There are also embassies in Afghanistan that have insight into what’s going on, and there are other intelligence assets that the U.S. can rely on as well.

“The most important thing for us in Afghanistan is to ensure we understand the intel picture of where [the] ISIS-K that exists there today actually is, and if it becomes such a threat that it could come back to the United States or could come to one of our allies and partners — we’ve built up capability,” he said. “We can go to where the enemy is. We’ve proven that time and time again with the counterterrorism forces that all of us have built up.”

The U.S. has said that it retains over-the-horizon capabilities that can be used in Afghanistan, even if it doesn’t have a presence on the ground. Clarke said it’ll be tough, but not impossible, for the U.S. military to accomplish the things it might be asked to do without boots on the ground.

“It’s going to be harder. Anytime you have physical presence on the ground, it stimulates the enemy forces — you see and sense, you’re with partner forces,” he said. “It is going to be harder. However … the unique capabilities that we’ve built with airborne unmanned aerial vehicles, presence with Afghan partners, the ability to talk with them and continue to work with allies — it’s going to be what we’re going to continue to do. While hard, we’ve done hard, and we can do hard, and we’re going to continue to persist.”

Clarke also said the special operations community has realized that it can’t always be the answer — that others are capable and must also be part of solutions. This is different, he said, than the way special operations were used immediately following 9/11.

“At a certain point after 9/11 — if any group raised their hand and said ‘I’m part of al-Qaida,’ or … ‘I’m part of ISIS,’ we generally would send special operations teams to that location to try to disrupt or defeat, and found that that’s not a sustainable approach,” he said, adding that the special operations community must now prioritize where it responds.

Now, he said, it’s important to work more closely with other capable communities to see who is best able to respond.
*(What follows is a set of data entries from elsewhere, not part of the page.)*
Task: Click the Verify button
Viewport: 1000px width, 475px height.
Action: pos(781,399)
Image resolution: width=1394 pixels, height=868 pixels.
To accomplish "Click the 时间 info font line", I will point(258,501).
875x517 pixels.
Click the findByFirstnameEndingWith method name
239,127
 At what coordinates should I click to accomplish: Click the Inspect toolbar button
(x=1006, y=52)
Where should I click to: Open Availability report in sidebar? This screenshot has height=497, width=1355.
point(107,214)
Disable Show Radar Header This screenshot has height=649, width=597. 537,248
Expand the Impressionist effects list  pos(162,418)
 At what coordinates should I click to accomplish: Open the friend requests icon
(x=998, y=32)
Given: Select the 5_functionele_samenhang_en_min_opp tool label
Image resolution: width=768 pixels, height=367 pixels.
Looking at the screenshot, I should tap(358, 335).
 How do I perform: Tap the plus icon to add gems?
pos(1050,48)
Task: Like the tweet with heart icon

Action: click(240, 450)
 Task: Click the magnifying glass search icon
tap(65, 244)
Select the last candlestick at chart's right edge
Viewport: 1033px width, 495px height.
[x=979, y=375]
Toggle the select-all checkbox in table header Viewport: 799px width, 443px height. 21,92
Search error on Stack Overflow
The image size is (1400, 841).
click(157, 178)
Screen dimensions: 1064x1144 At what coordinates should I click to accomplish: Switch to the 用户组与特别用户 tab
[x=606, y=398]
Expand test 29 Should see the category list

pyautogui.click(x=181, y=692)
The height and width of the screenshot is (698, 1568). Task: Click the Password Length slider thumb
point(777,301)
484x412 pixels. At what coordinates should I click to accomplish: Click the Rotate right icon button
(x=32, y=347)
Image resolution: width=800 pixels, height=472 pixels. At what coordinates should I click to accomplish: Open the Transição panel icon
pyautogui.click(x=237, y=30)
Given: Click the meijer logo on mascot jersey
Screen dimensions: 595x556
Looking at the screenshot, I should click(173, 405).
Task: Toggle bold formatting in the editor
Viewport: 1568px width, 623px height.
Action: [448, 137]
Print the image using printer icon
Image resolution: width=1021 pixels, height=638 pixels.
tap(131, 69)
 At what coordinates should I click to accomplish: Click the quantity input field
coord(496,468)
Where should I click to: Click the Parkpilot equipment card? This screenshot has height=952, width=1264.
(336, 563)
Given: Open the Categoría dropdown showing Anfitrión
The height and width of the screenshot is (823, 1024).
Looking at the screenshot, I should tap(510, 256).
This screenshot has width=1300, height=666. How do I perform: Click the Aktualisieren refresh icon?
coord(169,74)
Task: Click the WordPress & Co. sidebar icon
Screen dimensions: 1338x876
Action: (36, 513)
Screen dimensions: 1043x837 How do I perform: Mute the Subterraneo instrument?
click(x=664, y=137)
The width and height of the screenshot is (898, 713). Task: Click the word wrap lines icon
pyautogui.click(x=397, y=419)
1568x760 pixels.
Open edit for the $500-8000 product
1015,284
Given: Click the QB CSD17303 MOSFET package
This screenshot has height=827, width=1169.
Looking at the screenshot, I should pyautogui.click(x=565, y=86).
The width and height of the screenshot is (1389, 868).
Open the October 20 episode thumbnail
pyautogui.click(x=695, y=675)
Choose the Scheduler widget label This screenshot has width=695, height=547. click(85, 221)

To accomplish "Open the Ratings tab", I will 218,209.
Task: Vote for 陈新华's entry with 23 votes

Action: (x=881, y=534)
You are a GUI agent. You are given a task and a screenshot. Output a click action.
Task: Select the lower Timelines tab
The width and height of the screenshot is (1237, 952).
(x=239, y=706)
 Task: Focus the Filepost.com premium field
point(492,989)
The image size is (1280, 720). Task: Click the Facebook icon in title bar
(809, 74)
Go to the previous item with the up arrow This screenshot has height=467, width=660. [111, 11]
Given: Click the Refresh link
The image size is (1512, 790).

“What we have to do is work with allies, and particularly indigenous partners from that region, to actually defeat that threat and try to contain it inside their borders, so that it doesn’t, in fact, grow,” he said. “So, we have gone to a more sustainable approach to the counter-VEO approach.”

The answer doesn’t always need to be a kinetic response either, Clarke said.

“It doesn’t always have to be the warhead on the forehead to defeat this, but really, it has to be an entire government approach, and it has to be … ensuring allies and those partner nations are capable to [meet] the threat.”